▸ **Task directions**
Convert the lines below into a JSON list of strings, one string per line, and leave out any blank lines.

▸ **Material**
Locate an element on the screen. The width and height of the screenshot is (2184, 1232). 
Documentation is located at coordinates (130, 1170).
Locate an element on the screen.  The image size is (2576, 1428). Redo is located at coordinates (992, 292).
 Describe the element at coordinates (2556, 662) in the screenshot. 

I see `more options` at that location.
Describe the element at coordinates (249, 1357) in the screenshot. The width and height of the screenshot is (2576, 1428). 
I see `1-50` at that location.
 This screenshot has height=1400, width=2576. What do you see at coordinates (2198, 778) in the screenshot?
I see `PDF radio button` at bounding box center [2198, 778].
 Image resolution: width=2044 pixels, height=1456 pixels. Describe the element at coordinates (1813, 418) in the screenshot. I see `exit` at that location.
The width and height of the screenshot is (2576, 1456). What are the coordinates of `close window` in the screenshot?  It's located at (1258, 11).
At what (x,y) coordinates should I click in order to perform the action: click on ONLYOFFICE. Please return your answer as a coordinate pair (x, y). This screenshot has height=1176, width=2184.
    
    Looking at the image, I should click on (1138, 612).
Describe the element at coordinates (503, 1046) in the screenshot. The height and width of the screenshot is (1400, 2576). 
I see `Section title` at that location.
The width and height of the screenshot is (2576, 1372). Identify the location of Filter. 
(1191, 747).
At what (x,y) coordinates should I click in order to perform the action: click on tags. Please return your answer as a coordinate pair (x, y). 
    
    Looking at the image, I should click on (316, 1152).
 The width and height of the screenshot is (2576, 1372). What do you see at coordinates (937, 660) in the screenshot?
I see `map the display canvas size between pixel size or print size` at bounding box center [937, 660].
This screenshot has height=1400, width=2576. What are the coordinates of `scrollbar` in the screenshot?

▸ **Written answer**
[
  "Locate an element on the screen. The width and height of the screenshot is (2184, 1232). ",
  "Documentation is located at coordinates (130, 1170).",
  "Locate an element on the screen.  The image size is (2576, 1428). Redo is located at coordinates (992, 292).",
  " Describe the element at coordinates (2556, 662) in the screenshot. ",
  "I see `more options` at that location.",
  "Describe the element at coordinates (249, 1357) in the screenshot. The width and height of the screenshot is (2576, 1428). ",
  "I see `1-50` at that location.",
  " This screenshot has height=1400, width=2576. What do you see at coordinates (2198, 778) in the screenshot?",
  "I see `PDF radio button` at bounding box center [2198, 778].",
  " Image resolution: width=2044 pixels, height=1456 pixels. Describe the element at coordinates (1813, 418) in the screenshot. I see `exit` at that location.",
  "The width and height of the screenshot is (2576, 1456). What are the coordinates of `close window` in the screenshot?  It's located at (1258, 11).",
  "At what (x,y) coordinates should I click in order to perform the action: click on ONLYOFFICE. Please return your answer as a coordinate pair (x, y). This screenshot has height=1176, width=2184.",
  "    Looking at the image, I should click on (1138, 612).",
  "Describe the element at coordinates (503, 1046) in the screenshot. The height and width of the screenshot is (1400, 2576). ",
  "I see `Section title` at that location.",
  "The width and height of the screenshot is (2576, 1372). Identify the location of Filter. ",
  "(1191, 747).",
  "At what (x,y) coordinates should I click in order to perform the action: click on tags. Please return your answer as a coordinate pair (x, y). ",
  "    Looking at the image, I should click on (316, 1152).",
  " The width and height of the screenshot is (2576, 1372). What do you see at coordinates (937, 660) in the screenshot?",
  "I see `map the display canvas size between pixel size or print size` at bounding box center [937, 660].",
  "This screenshot has height=1400, width=2576. What are the coordinates of `scrollbar` in the screenshot?"
]